It sounds as if you just have a worn out ignition key and/or lock cylinder. If you want to purchase a new lock cylinder and key it is not that bad of a job to remove and replace the original.

REPLACING THE IGNITION LOCK CYLINDER

The procedures that describe replacing the lock cylinder on 1969 through 1982 Corvette steering columns are very similar between a standard (non-adjustable) columns and the Tilt & Telescoping types. The lock cylinder is the same between the two types of columns.

You will need two special tools: A steering wheel hub puller and a locking plate compressor tool. You can usually beg, borrow, or purchase both tools from most automotive stores. One other important point: Disconnect your battery whenever you work on your steering column.
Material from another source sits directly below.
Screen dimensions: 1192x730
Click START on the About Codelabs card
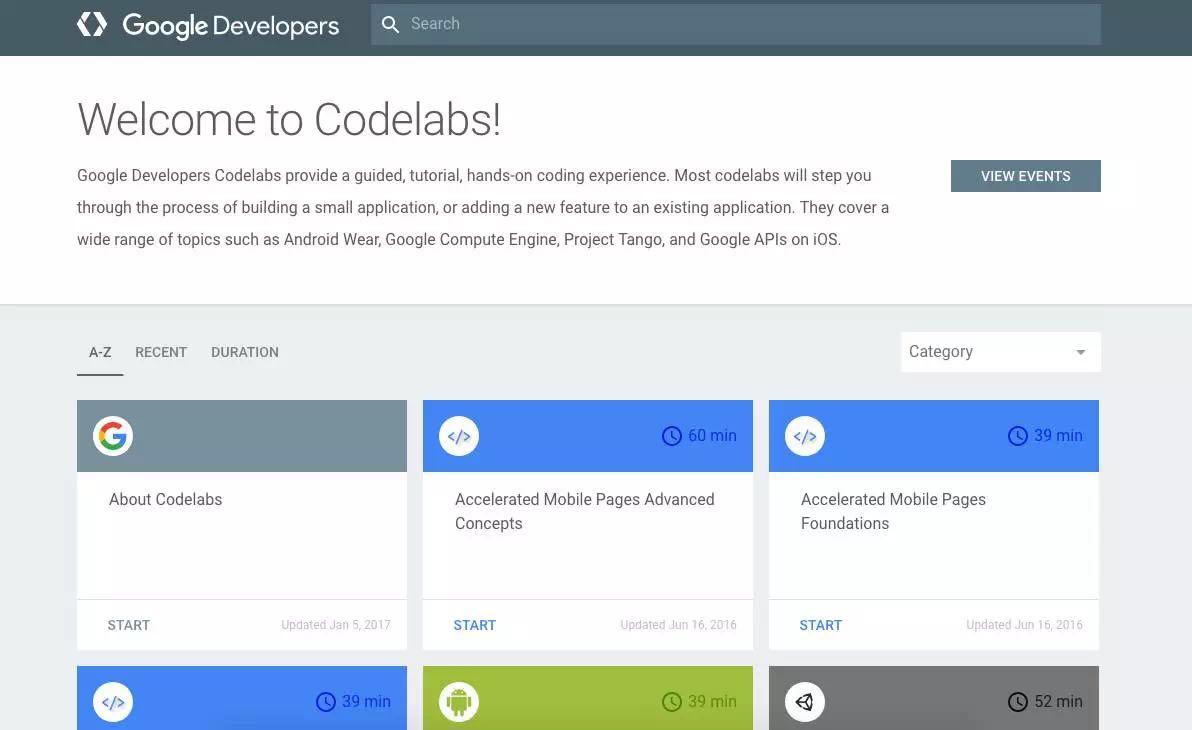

There is a change in the way that the lock cylinder was retained in the turn signal switch housing that occurred during the 1979 model year. Previous to 1979 the lock cylinder had a spring loaded locking tab that engaged a slot in the turn signal switch housing. During the 1979 model year, steering column security was improved with a housing that utilized a cross-bolt that engaged a notch in the lock cylinder. So if you have a 1979 Vette you will have to disassembly the column in order to determine exactly what type of lock cylinder you require.


You do NOT need a key to remove the lock cylinder from the steering column. You do have to remove the horn cap, horn parts, telescope lock (T&T), the hazard warning ****, and the steering wheel and hub. You then need to remove a plastic retainer (T&T).

If you have a T&T column that has not been disassembled through the many years of its existence, you might just as well purchase a new plastic retainer before you start the tear down process. If the retainer is original it will break into several pieces as you try to remove it. This part is required to be in place to prevent your horn from blowing continuously. It is GM #7808385 and is no longer available through GM dealers also it is still available through numerous other automotive part sources. It is that tan part right in the middle of the following picture.

Compress the locking plate so that you can remove a c-clip retainer (T&T) or a small round wire ring . Remove the locking plate and turn signal cancelling cam.

Remove the turn signal switch lever (1969 through 1976) or remove the crossover arm between the turn signal switch and the dimmer pivot (1977 through 1982). Remove the three turn signal switch screws and pull the switch partially out of the column so that you can reach the floor of the turn signal switch housing. (You may need to disconnect the plastic "harmonica" electrical connector down under the dash from the vehicle wiring harness so that you will have enough slack in the turn signal switch wires to allow the switch to just "hang out" of the column head.)
The lock cylinder is held in place by a metal tab that sticks out of the lock cylinder and fits into a rectangular slot in the housing (1969 through early 1979). You need to reach into the slot with a small screwdriver to push the tab back into the lock cylinder. You should then be able to pull the cylinder right out of the column.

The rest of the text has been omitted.